Katherine appeared in the doorway. She had evidently overheard Paredes's comment, for she nodded. The determination in her eyes suggested that she had struggled with the situation during these last moments and had reached a definite conclusions That quality was in her voice.
"At least, Hartley," she said, "you must send for Doctor Groom before you notify the police."
Graham waved his hand.
"Why?" he asked. "The man is dead."
With a movement, hidden from Paredes, she indicated Bobby.
"Last time there was a good deal of delay before the doctor came. If we get him right away he may be able to do something for this poor fellow. At least his advice would be useful."
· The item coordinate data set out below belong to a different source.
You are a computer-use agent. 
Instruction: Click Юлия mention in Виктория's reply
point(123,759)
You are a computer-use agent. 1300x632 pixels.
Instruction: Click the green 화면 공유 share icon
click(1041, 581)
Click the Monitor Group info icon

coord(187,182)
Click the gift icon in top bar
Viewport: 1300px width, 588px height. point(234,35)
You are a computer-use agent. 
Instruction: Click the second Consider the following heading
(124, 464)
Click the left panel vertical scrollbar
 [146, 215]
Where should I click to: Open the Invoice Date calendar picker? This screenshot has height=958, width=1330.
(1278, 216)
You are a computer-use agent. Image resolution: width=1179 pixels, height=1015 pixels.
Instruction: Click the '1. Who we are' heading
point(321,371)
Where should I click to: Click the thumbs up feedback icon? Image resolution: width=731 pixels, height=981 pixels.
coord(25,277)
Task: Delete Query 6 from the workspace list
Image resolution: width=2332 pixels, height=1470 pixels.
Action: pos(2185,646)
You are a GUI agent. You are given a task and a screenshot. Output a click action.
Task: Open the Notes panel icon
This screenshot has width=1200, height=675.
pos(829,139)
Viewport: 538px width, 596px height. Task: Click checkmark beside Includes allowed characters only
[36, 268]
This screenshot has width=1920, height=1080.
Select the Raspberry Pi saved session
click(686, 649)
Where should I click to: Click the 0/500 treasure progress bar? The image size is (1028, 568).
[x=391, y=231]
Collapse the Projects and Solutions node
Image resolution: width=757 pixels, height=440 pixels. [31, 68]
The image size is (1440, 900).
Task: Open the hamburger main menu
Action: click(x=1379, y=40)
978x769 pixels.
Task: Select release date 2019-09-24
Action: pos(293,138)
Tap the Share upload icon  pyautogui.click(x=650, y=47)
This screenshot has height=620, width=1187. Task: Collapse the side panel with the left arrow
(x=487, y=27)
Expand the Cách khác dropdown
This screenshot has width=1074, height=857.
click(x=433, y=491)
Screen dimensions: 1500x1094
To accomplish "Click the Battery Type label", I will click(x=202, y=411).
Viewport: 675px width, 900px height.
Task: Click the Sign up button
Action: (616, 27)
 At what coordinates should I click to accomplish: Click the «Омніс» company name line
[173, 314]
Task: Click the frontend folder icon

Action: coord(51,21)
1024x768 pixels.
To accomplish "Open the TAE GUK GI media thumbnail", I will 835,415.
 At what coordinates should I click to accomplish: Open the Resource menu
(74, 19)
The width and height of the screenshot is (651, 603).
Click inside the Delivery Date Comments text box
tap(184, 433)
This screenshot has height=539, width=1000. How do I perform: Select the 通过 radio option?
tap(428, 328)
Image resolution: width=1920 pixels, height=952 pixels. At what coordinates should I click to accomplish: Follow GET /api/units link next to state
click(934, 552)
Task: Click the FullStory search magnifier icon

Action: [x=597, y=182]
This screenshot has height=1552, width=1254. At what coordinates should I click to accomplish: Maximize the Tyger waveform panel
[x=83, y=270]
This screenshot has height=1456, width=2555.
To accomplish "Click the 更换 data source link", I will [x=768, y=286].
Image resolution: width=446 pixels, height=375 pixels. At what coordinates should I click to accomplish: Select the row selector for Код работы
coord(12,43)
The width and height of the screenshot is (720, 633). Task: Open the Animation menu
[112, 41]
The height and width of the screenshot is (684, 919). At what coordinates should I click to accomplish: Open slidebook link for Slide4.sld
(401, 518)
Bobby realized that she was fighting for time for him. Any delay would be useful that would give them a chance to plan before the police with unimaginative efficiency should invade the house and limit their opportunities. Graham showed that he caught her point.
"Maybe it's better," he said. "Then, Bobby, telephone Groom to be ready for you, and take my runabout. It's in the stable. You'll get him here much faster than he could come in his carriage."
"While I'm gone," Bobby asked, "what will you do?"
"Watch this room," Graham jerked out. "See that no one enters or leaves it, or touches the body. I'll hope for some clue."
"You've plenty of courage," Paredes drawled. "I shouldn't care to watch alone in this room."
He followed Katherine into the corridor. Bobby looked at Graham.
"You'll take no chances, Hartley?"
Graham's smile wasn't pleasant.
"According to you and the dead detective there's no risk while you're out of the house. Still, I shall be nervous, but don't worry."
Bobby joined the others before they had reached the hall.
"Of course Hartley found nothing," Katherine said to him.
"Nothing," Paredes answered, "except a very bad temper."
Katherine's distaste for the man was no longer veiled.